* _Exercise requirements_
What do the lines say, reproduced word for word, from the first of the entries below through the line bearing "Open the back/forward"?

* _Information shown_

——

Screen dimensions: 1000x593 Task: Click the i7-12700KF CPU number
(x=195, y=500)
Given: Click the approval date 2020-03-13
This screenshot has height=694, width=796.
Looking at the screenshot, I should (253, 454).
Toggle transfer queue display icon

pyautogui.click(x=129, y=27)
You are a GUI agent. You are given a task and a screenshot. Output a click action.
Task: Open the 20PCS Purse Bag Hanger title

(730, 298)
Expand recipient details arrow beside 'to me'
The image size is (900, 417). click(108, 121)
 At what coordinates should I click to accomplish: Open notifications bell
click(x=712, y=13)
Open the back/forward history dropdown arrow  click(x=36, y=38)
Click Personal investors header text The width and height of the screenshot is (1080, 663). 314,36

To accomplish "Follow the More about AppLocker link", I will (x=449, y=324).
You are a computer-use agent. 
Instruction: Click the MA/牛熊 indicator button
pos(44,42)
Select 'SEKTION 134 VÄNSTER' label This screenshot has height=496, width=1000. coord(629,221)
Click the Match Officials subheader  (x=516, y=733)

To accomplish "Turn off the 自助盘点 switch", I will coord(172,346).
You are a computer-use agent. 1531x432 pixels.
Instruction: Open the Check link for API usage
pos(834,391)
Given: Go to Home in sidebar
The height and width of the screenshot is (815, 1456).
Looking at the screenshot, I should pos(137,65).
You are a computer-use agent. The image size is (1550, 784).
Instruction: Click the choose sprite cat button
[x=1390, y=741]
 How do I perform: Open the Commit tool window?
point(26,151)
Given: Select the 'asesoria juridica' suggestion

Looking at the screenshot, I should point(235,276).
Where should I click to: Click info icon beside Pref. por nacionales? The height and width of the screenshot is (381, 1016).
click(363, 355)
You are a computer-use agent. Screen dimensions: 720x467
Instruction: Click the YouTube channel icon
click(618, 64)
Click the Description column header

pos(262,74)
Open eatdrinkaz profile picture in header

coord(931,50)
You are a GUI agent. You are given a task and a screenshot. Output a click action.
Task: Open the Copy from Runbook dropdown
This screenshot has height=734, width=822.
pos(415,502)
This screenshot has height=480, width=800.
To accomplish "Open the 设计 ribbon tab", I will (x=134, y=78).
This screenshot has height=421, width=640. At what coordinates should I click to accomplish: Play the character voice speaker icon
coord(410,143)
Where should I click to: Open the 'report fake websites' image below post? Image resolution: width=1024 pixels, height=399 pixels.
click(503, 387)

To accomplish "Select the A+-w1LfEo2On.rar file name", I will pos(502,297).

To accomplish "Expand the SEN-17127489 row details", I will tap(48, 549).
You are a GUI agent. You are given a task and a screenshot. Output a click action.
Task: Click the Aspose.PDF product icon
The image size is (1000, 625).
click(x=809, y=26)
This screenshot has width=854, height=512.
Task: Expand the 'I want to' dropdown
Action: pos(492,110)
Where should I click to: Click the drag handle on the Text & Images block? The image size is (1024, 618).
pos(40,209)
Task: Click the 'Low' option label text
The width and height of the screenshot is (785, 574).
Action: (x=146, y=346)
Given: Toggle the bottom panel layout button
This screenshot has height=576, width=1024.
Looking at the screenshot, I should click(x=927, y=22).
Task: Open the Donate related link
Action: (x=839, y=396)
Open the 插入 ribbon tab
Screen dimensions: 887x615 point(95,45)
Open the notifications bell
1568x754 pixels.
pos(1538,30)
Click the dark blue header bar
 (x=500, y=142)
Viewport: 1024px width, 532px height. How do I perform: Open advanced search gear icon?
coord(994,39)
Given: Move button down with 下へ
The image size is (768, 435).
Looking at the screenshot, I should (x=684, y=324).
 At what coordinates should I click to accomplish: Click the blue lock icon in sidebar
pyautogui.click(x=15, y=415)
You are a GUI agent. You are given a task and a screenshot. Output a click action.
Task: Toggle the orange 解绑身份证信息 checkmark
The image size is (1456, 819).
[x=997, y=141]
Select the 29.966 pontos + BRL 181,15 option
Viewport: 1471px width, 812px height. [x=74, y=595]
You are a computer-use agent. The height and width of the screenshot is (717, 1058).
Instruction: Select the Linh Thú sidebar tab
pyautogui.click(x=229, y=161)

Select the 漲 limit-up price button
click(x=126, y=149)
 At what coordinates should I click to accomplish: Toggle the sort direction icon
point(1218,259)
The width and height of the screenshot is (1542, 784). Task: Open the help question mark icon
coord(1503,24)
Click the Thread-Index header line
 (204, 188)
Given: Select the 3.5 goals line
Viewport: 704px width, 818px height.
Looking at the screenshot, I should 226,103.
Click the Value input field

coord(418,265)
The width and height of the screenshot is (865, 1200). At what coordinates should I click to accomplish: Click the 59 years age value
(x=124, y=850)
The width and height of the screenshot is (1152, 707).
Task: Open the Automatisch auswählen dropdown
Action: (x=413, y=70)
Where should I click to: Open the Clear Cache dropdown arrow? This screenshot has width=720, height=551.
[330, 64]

——

* _Response for this exercise_
Screen dimensions: 1000x593 Task: Click the i7-12700KF CPU number
(x=195, y=500)
Given: Click the approval date 2020-03-13
This screenshot has height=694, width=796.
Looking at the screenshot, I should (253, 454).
Toggle transfer queue display icon

pyautogui.click(x=129, y=27)
You are a GUI agent. You are given a task and a screenshot. Output a click action.
Task: Open the 20PCS Purse Bag Hanger title

(730, 298)
Expand recipient details arrow beside 'to me'
The image size is (900, 417). click(108, 121)
 At what coordinates should I click to accomplish: Open notifications bell
click(x=712, y=13)
Open the back/forward history dropdown arrow  click(x=36, y=38)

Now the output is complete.